Will Donald Trump be good for gaming?
That question has been raised repeatedly in recent weeks. Usually, it has been raised by the general business press, with stories premised on the fact that Trump is a former casino owner, so gaming now has one of its own in power.
Others attempting to answer the question are equity analysts. They also have been positively biased, citing what they expect to be an investor and business-friendly administration.
Thus, it might have come as a bit of a shock when Attorney General Jeff Sessions suggested he might pull the rug out from under online gaming.
Specifically, Sessions opposed the decision by the Obama administration’s Department of Justice that the 1961 Wire Act only bans sports betting over telephone lines, and that he intends to review that decision.
It might be hard to put the online genie back in the bottle. After all, there are numerous congressional delegations representing states that now offer online gambling, including state lotteries. That is a political reality the Trump administration will have to face.
But Sessions might try to do it. And, even if he doesn’t, it shows that government risk continues for the gaming industry.
One of the fallacies underlying the general business press assumptions about Trump is that he’s a gaming guy.
Trump never really was a gaming guy, even though he owned several casinos. He was, and by temperament remains, a feisty, independent real estate developer.
Still, Trump has the support of Steve Wynn and Sheldon Adelson.
One suspects that if Trump leans towards an anti-gaming policy, he’ll get a phone call from one or both and will respect their viewpoints.
Of course, that might not help online gamers, with Adelson as the nation’s highest-profile opponent of internet gaming and Wynn biased against it. That’s where congressional delegations defending their states come in.
In speculating about Trump, there is one possible concern that isn’t mentioned—Macau.
If Trump alienates the national Chinese government, the boys in Beijing might decide to send the message to the compliant government of Macau that American billionaires, especially Trump allies, shouldn’t make so much money from Chinese gamblers.
And with casino concessions expiring in 2020 and 2022, the heat could be on.
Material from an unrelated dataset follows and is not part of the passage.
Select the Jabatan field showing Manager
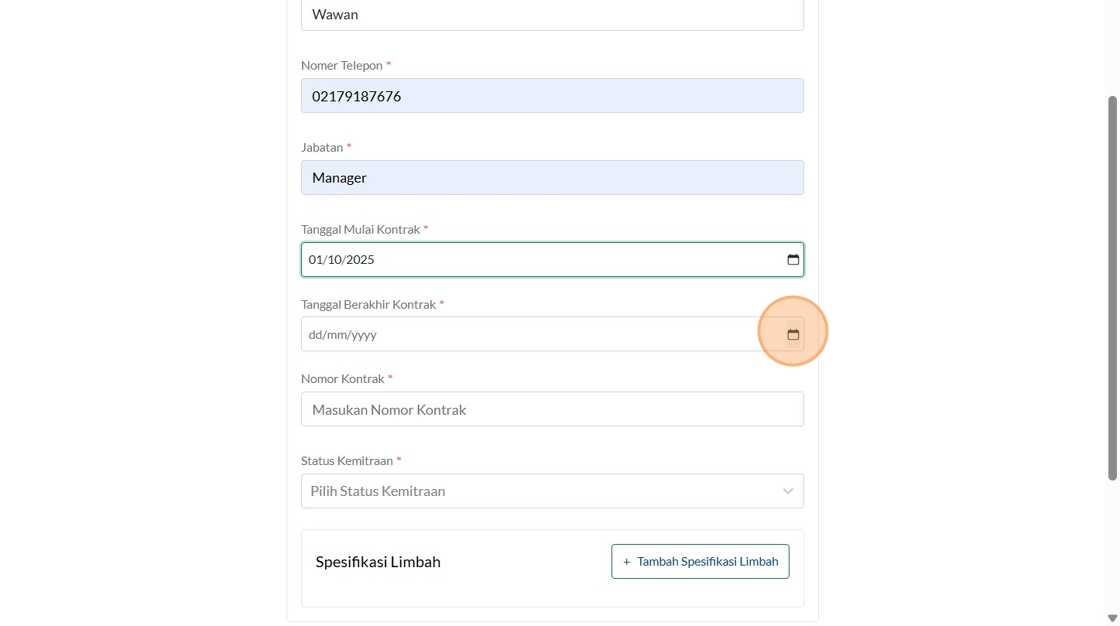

Of course, bulls might dismiss that possibility. But, as we correctly warned in this space before, the Communist creed is anti-gambling, and Macau casino operators always are at risk. Those warnings proved true in recent years when the national government’s corruption campaign smashed the sky’s-the-limit illusions of casino investors.
For now, we don’t know how Trump will handle gaming issues, or issues that affect gaming.
We do know that the modern casino industry is influenced by the overall economy. Today, that economy is healthy. But there’s a caveat—the recovery is getting long in the tooth, and no one yet has repealed the business cycle. And that is a reality Trump will have to deal with, too.
Positive Hints For 2017
The year 2017 looks like it is starting out positive for casino and supplier companies.
On the supplier side, the Eilers-Fantini Quarterly Slot Survey shows both North American slot sales and leases gaining ground.
On the casino side, early reporters of December results were positive.
Wynn surprised with a strong report out of Macau as the new Wynn Palace grew the market and, given the company’s long history of slow ramping-up of new properties, suggests more good news to come.
Penn National likewise reported itself bullish about the new year, which could be a harbinger for other regional companies, such as Eldorado and Boyd.
Back to suppliers, the Eilers-Fantini survey shows that casino managers plan to replace 7.6 percent of the slot machines on their floor, in a continuation of a slight warming in the long-cold replacement cycle.
And the number of leased machines grew for the seventh straight quarter.
Both figures might be an indication that casinos are finally loosening purse strings after a long period of conservative spending coming out of the Great Recession.
Another trend worth noting is that the slot machine market continues to be more competitive, which is contrary to what many observers believed when IGT and Scientific Games completed their rounds of mergers.
In the past quarter, IGT still led, but only at 27 percent. A surging Aristocrat followed at 23 percent. Sci Games came in at 22 percent, and Konami 12 percent.
Smaller companies accounted for 16 percent of sales, including Everi, reporting a healthy 5 percent share.
Those numbers are a long way from the days when IGT had nearly 70 percent share and Bally, WMS and Aristocrat fought over the rest.
It should be noted that the Eilers-Fantini survey has a record of accuracy that is charted in the 55-page report. One reason for that accuracy is the sheer size of the participation—567 casinos globally operating more than a 506,000 machines, and casinos representing 37.5 percent of all North American slot machines.
(Note: The survey is available by contacting Robin Coventry at 302-730-2793 or at email@example.com.)
The bottom line is that conditions are improving for gaming equipment manufacturers, but competition is greater than ever.